En esa línea podríamos situar a algunos artistas o creativos como Norman Ives, del que Albers fue mentor. Ives, diseñador de logotipos de una extraordinaria plasticidad, defenderá que un diseñador debe distorsionar y crear nuevas formas para las letras de modo que estas resulten únicas, aun cuando deban conservar detalles que permitan su reconocimiento. En otras palabras, se trata de reducir su valor literal y aumentar su valor formal. Para Norman Ives ninguna parte de un símbolo se puede suprimir sin destruir la imagen que crea, ya que, como una Gestalt, el efecto psicológico de la imagen total es mayor que la suma de sus partes. Si ese efecto lo llevamos al plano, y por seguir con otro alumno de Albers, la pintura de Sewell Sillman de los sesenta, o décadas más tarde Peter Halley, también se nos presentan como buenos ejemplos. Antes, Ben Nicholson, autor de una serie de pinturas extraordinarias en la década de los treinta, había reconocido que el tapete de la mesa de billar y las relaciones cambiantes de las bolas le habían influido más que cualquier otra cosa, aunque es evidente que en su trabajo se nos aparece la sombra de Mondrian y el constructivismo. Sus composiciones no andan lejos de las imágenes de letras desordenadas de la diseñadora suiza Rosmarie Tissi ni de las espléndidas composiciones dadaístas con letras de Vasyl Yermylov. Tampoco de cómo trabajó el espacio y el color John Cecil Stephenson, que proyectaba pinturas que continuaban el camino abierto por El Lissitzky y Moholy-Nagy en torno a una suerte de dinamismo óptico, una suerte de ojo-cámara como el del cine de Dziga Vértov y su intención de hacer de la experiencia una prolongación de tiempos, ya sea a partir de su desmembramiento o de su absorción.

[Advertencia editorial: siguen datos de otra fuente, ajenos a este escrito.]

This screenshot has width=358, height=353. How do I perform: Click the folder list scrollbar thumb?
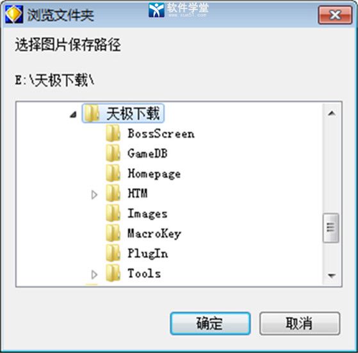click(331, 227)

Son creadores que componen como grandes artistas, pero también como magníficos diseñadores, aunque la arquitectura de la página sea en su caso el lienzo o la pantalla de cine. Pienso en Moholy-Nagy, para quien la fotografía era el medio ideal para conseguir un avance en lo que respecta a las nuevas experiencias espaciales. Más tarde, algunos fotogramas de Roger Humbert, Karl Martin Holzhäuser, Barbara Kasten o Liz Deschenes irán en esa línea. Porque la fotografía concreta no parte del objeto visible para derivarlo en abstracto, sino que crea nuevos objetos de imagen para proyectar otros estadios o circunstancias estéticas.
Todos estos creadores trabajaron la interferencia visual y la pulsación óptica, liberando el medio fotográfico de lo mimético para trabajar la realidad de otra manera. ¿No es acaso lo que hace Alvin Lustig cuando ilustra a partir de formas abstractas? En sus portadas para New Directions establecía un símbolo abstracto del contenido de cada libro. Él mismo confesará que trataba de conseguir que la fuerza de la forma y el color atrapara e informara al ojo. Lustig reduce el significado a su esencia, incluso a un estado de ánimo, algo que solo podría hacer desde la forma abstracta. Esa labor será continuada por Elaine Lustig Cohen, que también entendía la forma y el contenido como una unidad. Lo mismo podríamos decir del portugués Sebastião Rodrigues, que en los años cincuenta y sesenta revolucionará el libro portugués con sus excelentes portadas. Diseñadores como estos, o como como George Giusti o Luis Seoane dan sentido a la explícita frase de Albers: «Todo tiene una forma, toda forma tiene un significado».